L’initiative doit être une initiative africaine et nous ne devons être présents que dans les négociations afin de développer ensemble des activités profitables dans le secteur privé, qui est pourvoyeur d’emplois.

Pour ce qui me concerne, je m’exprime en tant que chef d’entreprise, et en tant également que vice-président du MEDEF, regroupement des entreprises françaises, je m’exprime pour dire qu’il y a un nouveau départ dans cette relation avec le milieu d’affaires africain.

Et la position de la France en Côte d’Ivoire. Est-ce une ingérence ou une indifférence ?

• Le cas ivoirien relève d’une décision qui est prise dans le cadre des Nations unies, à la demande d’organismes politiques africains. Je n’ai pas d’opinion particulière. Je ne suis pas dans l’action politique. Je constate seulement que si la France est engagée en Côte d’Ivoire, c’est pour préserver le processus de paix et les négociations qui doivent se poursuivre.

Et les intérêts de Bolloré, qui y est très présent.

• Bolloré, en Côte d’Ivoire, emploie 3700 salariés dans des activités diverses. Parmi ces salariés, il y a 43 expatriés sur le terrain. Nos activités, là-bas, sont donc essentiellement ivoiriennes. Je suis le président de Sitarail, qui est une compagnie de chemin de fer qui relie Abidjan à Ouaga. 1400 cheminots y travaillent, des Burkinabè et des Ivoiriens œuvrent à développer cette ligne de chemin de fer.

Deux Blancs sont présents dans ce dispositif, moi, votre serviteur, et un directeur général, qui est un polytechnicien qui vient de prendre ses fonctions. Alors, je crois qu’il ne faut pas faire de mauvais procès au Groupe Bolloré, qui réinvestit chaque année en Afrique des sommes très importantes pour moderniser l’outil de production, de travail. Le Groupe Bolloré, a investi, en 2006, 82 millions d’euros en Afrique.

C’est une réponse à toutes les critiques. Est-ce qu’il y a beaucoup d’entreprises étrangères qui y investissent de telles sommes ? Vous trouverez la réponse en faisant vos propres investigations.

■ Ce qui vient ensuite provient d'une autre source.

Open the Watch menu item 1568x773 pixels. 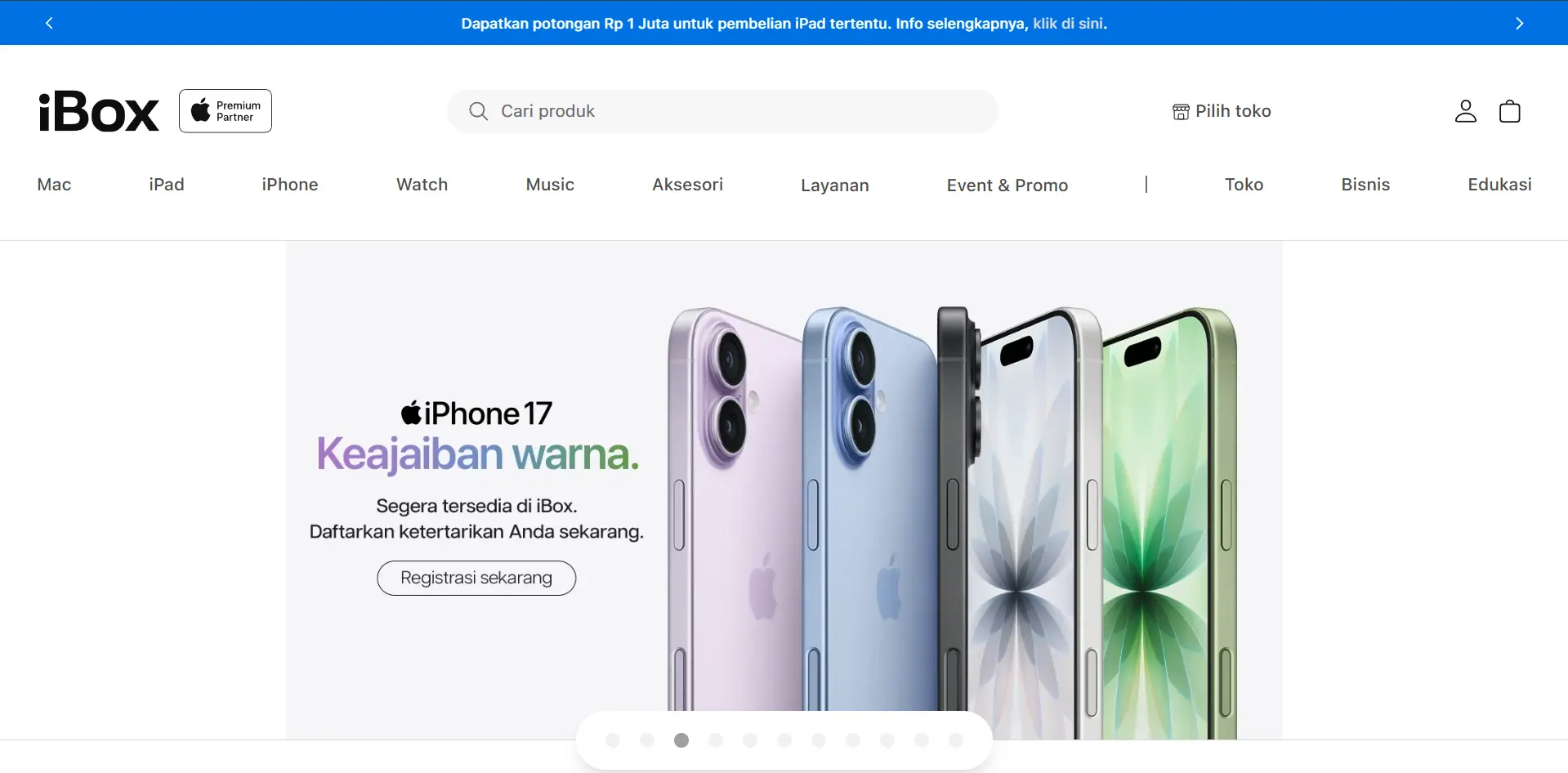pyautogui.click(x=422, y=185)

Que pensez-vous du Président Jacques Chirac, figure tutélaire de la politique française ces 15 dernières années ?

• J’ai été longtemps le collaborateur du Président. Son directeur de cabinet, puis j’ai travaillé avec lui à Matignon, sur l’Afrique. Ce qu’on peut dire, c’est qu’il est incontestable que Chirac a toujours été déterminant pour préserver les intérêts des Africains.

Non seulement dans le cadre de négociations bilatérales, mais aussi ailleurs, notamment dans les institutions européennes, où il a toujours été l’avocat de l’Afrique. D’ailleurs, son exemple a été suivi par le Premier ministre britanique Tony Blair. Lui aussi a compris qu’il fallait avoir cette altitude positive vis-à-vis de l’Afrique.

Que ce soit au G7, au G8, c’est Chirac qui prend la parole et s’exprime en rappelant ce que doivent faire les institutions internationale et les pays riches en faveur de l’Afrique. Cela, personne ne peut le contester, il est amoureux de l’Afrique.

Vous avez évoqué ces nombreuses années impressionnantes où il a occupé le devant de la scène politique, jamais à aucun moment il n’a changé d’attitude à l’égard de l’Afrique.

On vous dit pourtant déçu du chiraquisme.

• Ah non ! Cela est une appréciation journalistique. J’ai été le collaborateur de Jacques Chirac. Je ne le suis plus. Je ne suis pas un déçu du chiraquisme. Dans la vie, il y a différentes étapes. Moi, je gère la mienne et je la gère en dehors de cette proximité qui a été la mienne avec le président de la République française.

Qui sera le prochain locataire de l’Elysée selon vous. Sarkozy ? Ségolène ? ou un troisième "larron" ?

• Nous sommes, vous et mois encore dans l’analyse préélectorale. Il est encore très difficile de dire qui des deux va l’emporter. Néanmoins, on s’aperçoit qu’il y a dans les sondages un écart qui s’établit et se stabilise au profit de Nicolas Sarkozy qui a pris la tête. La compétition se poursuit, vous l’aurez constaté aussi, Sarkozy a enchaîné meeting sur meeting, et à chaque fois, ces rassemblements catalysent les énergies qui sont pour lui.

Il y a deux jours, à Paris (Ndrl : le 5 février dernier) au cours de "J’ai une question à vous poser", la nouvelle émission de TF1, il a répondu aux questions d’une centaine de personnes de la société civile. Je dois vous avouer que ma culture me pousse vers Nicolas Sarkozy.